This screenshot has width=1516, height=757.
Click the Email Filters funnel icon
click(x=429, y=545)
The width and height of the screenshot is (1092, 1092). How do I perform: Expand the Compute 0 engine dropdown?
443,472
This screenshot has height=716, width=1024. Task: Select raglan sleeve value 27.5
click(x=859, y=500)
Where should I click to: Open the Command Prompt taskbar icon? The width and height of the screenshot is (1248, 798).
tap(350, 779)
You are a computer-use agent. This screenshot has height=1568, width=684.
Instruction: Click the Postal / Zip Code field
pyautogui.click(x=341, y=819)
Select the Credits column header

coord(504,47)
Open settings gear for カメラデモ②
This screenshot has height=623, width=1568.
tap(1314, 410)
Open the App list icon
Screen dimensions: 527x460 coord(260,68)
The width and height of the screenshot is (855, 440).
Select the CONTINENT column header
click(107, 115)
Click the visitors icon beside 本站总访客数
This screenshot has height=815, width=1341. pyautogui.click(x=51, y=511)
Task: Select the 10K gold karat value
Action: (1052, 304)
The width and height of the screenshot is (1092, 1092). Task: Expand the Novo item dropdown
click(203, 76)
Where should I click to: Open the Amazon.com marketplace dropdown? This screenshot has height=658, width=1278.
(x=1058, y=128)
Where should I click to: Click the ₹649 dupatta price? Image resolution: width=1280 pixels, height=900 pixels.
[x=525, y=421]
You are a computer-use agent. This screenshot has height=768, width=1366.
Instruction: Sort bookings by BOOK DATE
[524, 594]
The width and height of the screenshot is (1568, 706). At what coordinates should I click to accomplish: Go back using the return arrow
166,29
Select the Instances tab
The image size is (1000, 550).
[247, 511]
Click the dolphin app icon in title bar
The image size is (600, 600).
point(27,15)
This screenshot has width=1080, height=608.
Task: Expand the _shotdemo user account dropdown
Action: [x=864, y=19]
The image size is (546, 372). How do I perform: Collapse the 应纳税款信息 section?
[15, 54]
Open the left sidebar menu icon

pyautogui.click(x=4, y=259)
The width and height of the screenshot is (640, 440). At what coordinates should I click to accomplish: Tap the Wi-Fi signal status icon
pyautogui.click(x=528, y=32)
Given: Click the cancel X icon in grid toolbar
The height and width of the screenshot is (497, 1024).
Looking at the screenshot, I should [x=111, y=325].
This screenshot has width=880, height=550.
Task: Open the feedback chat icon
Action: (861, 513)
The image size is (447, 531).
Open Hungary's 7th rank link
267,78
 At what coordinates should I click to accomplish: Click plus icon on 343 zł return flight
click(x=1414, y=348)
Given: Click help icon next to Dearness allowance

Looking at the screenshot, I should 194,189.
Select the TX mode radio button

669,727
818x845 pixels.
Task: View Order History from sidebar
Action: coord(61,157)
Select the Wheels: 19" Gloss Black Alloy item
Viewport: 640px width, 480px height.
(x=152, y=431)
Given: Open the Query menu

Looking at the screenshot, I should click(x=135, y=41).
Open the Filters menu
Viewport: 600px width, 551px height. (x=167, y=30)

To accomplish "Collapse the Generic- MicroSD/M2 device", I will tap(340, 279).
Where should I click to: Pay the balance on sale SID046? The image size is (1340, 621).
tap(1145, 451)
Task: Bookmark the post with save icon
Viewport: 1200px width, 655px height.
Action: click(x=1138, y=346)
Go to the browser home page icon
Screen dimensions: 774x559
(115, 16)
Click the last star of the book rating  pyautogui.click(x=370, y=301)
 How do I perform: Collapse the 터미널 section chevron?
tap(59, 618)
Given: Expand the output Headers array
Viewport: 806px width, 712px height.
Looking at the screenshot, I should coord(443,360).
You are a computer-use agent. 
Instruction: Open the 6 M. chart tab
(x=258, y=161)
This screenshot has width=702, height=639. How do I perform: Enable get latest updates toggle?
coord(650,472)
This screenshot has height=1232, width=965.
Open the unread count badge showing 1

──────────────────────────────

= WORK ORDER =
Search the entries above for the string "agent". Copy each line in which it appears.

= YOUR RESPONSE =
You are a computer-use agent. This screenshot has height=1568, width=684.
You are a computer-use agent. This screenshot has height=768, width=1366.
You are a computer-use agent. 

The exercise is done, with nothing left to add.